The second objection concerns the wider, sectoral ambitions of India’s IT entrepreneurs who ideologise permission-less innovation. They argue that regulation will make them unable to compete globally. This is incorrect on several counts, beside being self-defeating. It ignores that privacy and data protection are inherent to the coming waves of innovation. Data protection will act as a regulatory springboard to the next generation of online products and services. This, in turn, will provide a cleaner, sustainable and rights-friendly alternative to the existing theology of treating data as a fossil fuel. If anything, “strong” data protection is beneficial for the long-term health of the technology sector by improving user trust and sectoral competitiveness.

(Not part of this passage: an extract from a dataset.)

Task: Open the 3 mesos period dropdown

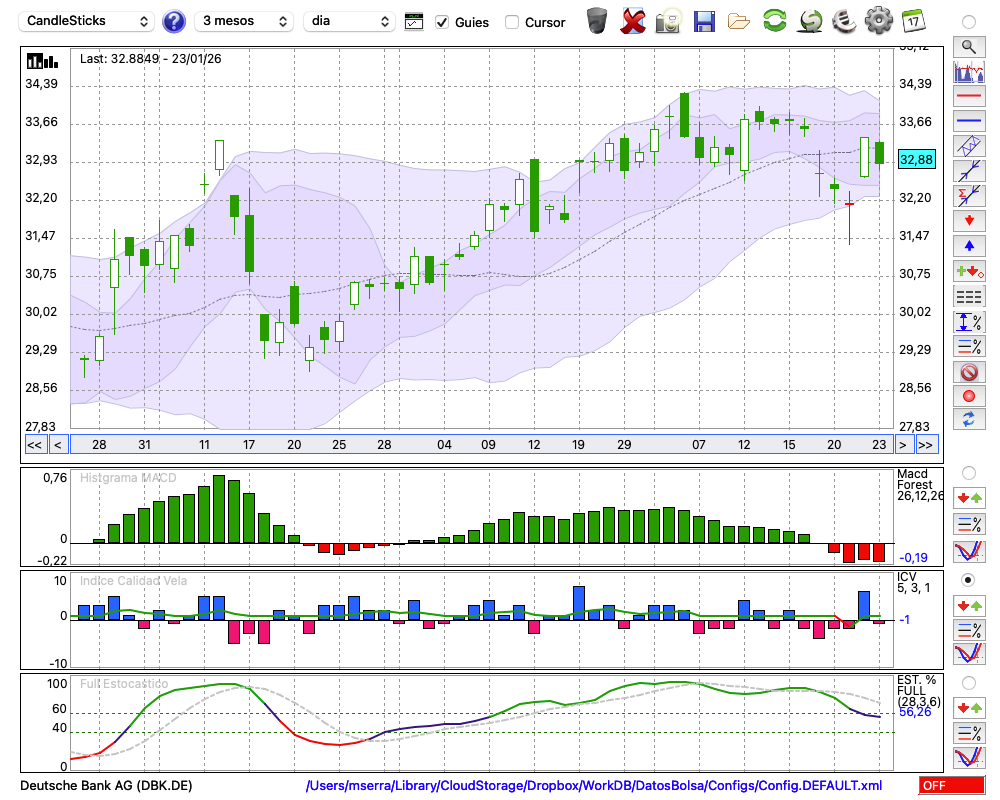Action: pyautogui.click(x=243, y=21)
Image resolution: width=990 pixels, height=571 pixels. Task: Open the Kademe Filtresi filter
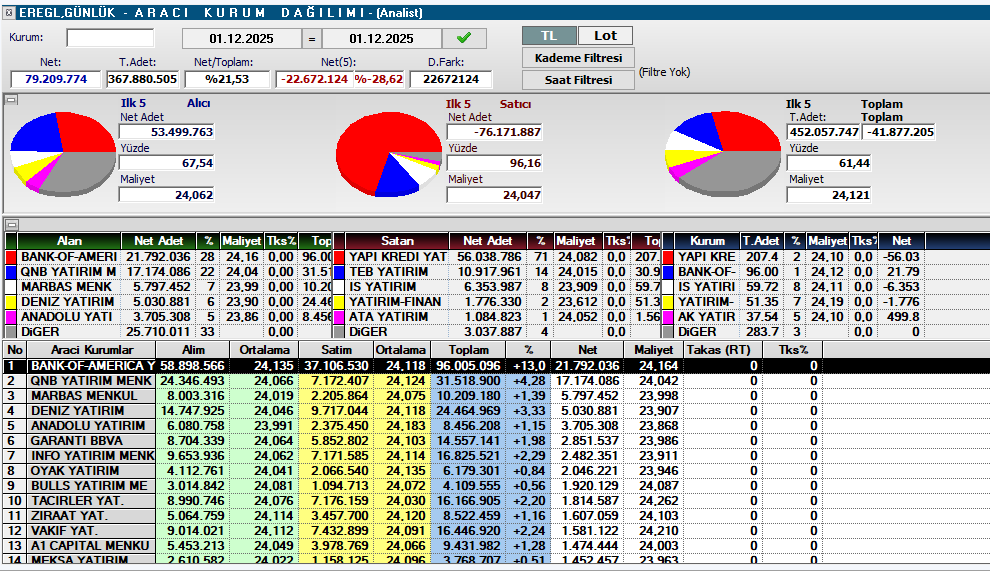[x=578, y=58]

If we hasten, we are sure to fall. Blind adoption of the GDPR would present immediate peril for several reasons. As an ambitious project, the text of the GDPR has tremendous breadth and is riddled with business exceptions which may provide porous sieves for personal data. While refinements may be incrementally made in Europe, we in India at the outset need to have foresight in adopting the drafting choices of a foreign, even if influential, text. For instance, two areas where concern arises are its impact on the right to free speech and expression and the right to information laws. A joint statement by two of the leading digital rights organisations, the Electronic Frontier Foundation and Article 19, have stated that in the context of the right to be forgotten, the GDPR “ poses a significant risk of misuse to stifle free expression online ”.

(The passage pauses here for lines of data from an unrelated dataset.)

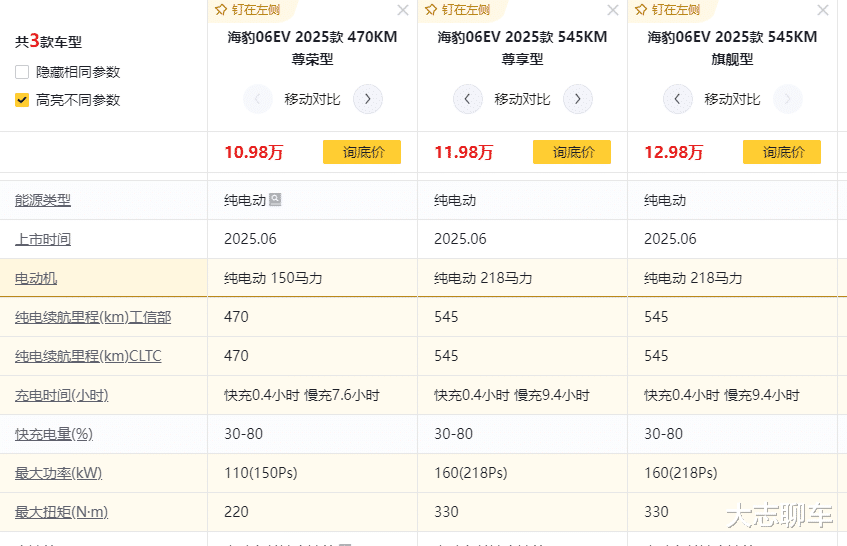Remove the 545KM 旗舰型 from comparison

[822, 11]
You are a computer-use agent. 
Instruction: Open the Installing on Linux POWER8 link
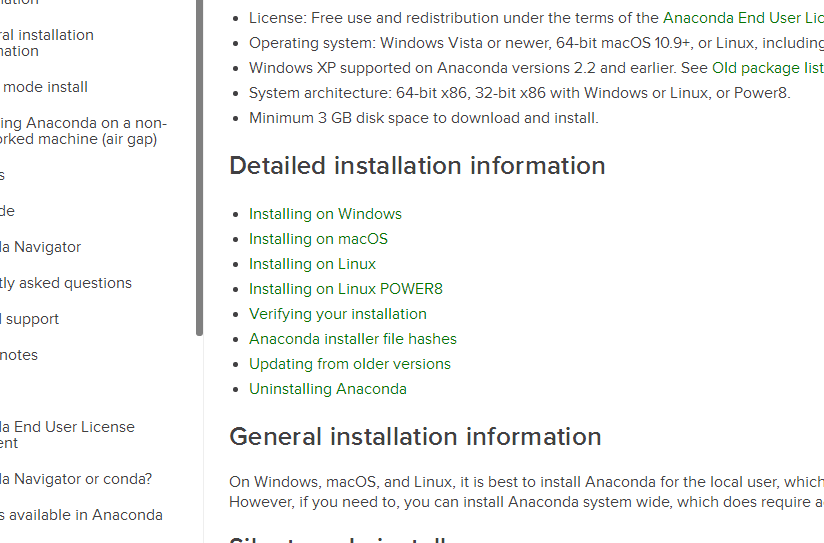[x=345, y=289]
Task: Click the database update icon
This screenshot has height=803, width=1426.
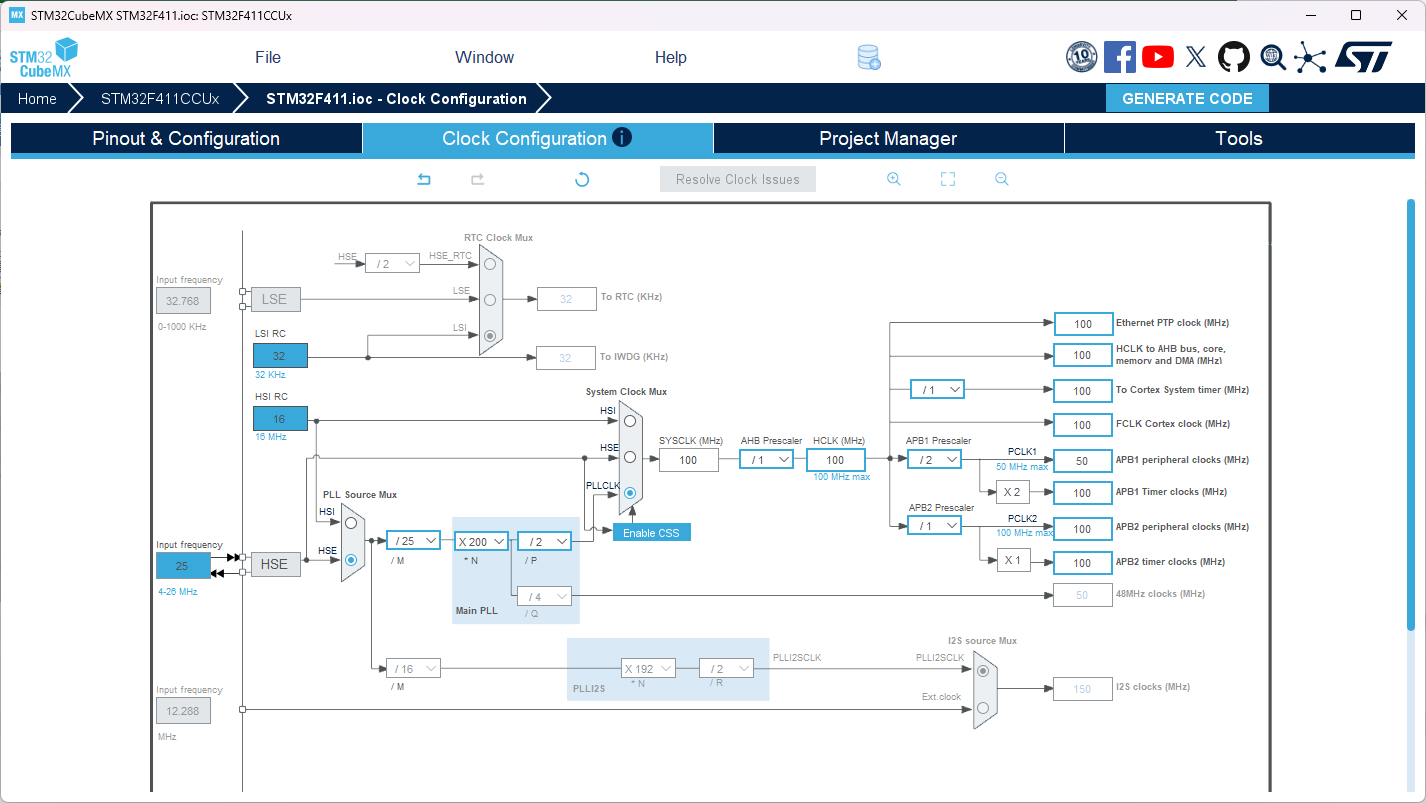Action: click(869, 58)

Much closer to home, there has been constant worry by activists defending the embattled Right to Information Act. Their prior experience makes them wary, as the judiciary has been frequently citing privacy to undermine government transparency. For instance, in Girish Deshpande v. Central Information Commissioner , the Supreme Court upheld an order denying access to the income tax returns of a public servant. Hence, every effort should be made that the motivation to correct the absence of a data protection law does not end up hurting individuals by making government opaque and unaccountable.
Synthesise carefully
As India stands at a crossroads, it should chart its course picking up the best ideas and practices that promote user control over data. This requires adaptation from both the U.S. and the GDPR. Our challenges are extensive, and our interests diverse. Here virtue lies in the humility to learn from others and care to protect our residents. As a public policy goal, we should borrow freely but use such knowledge within legal regulation to enlarge individual liberty.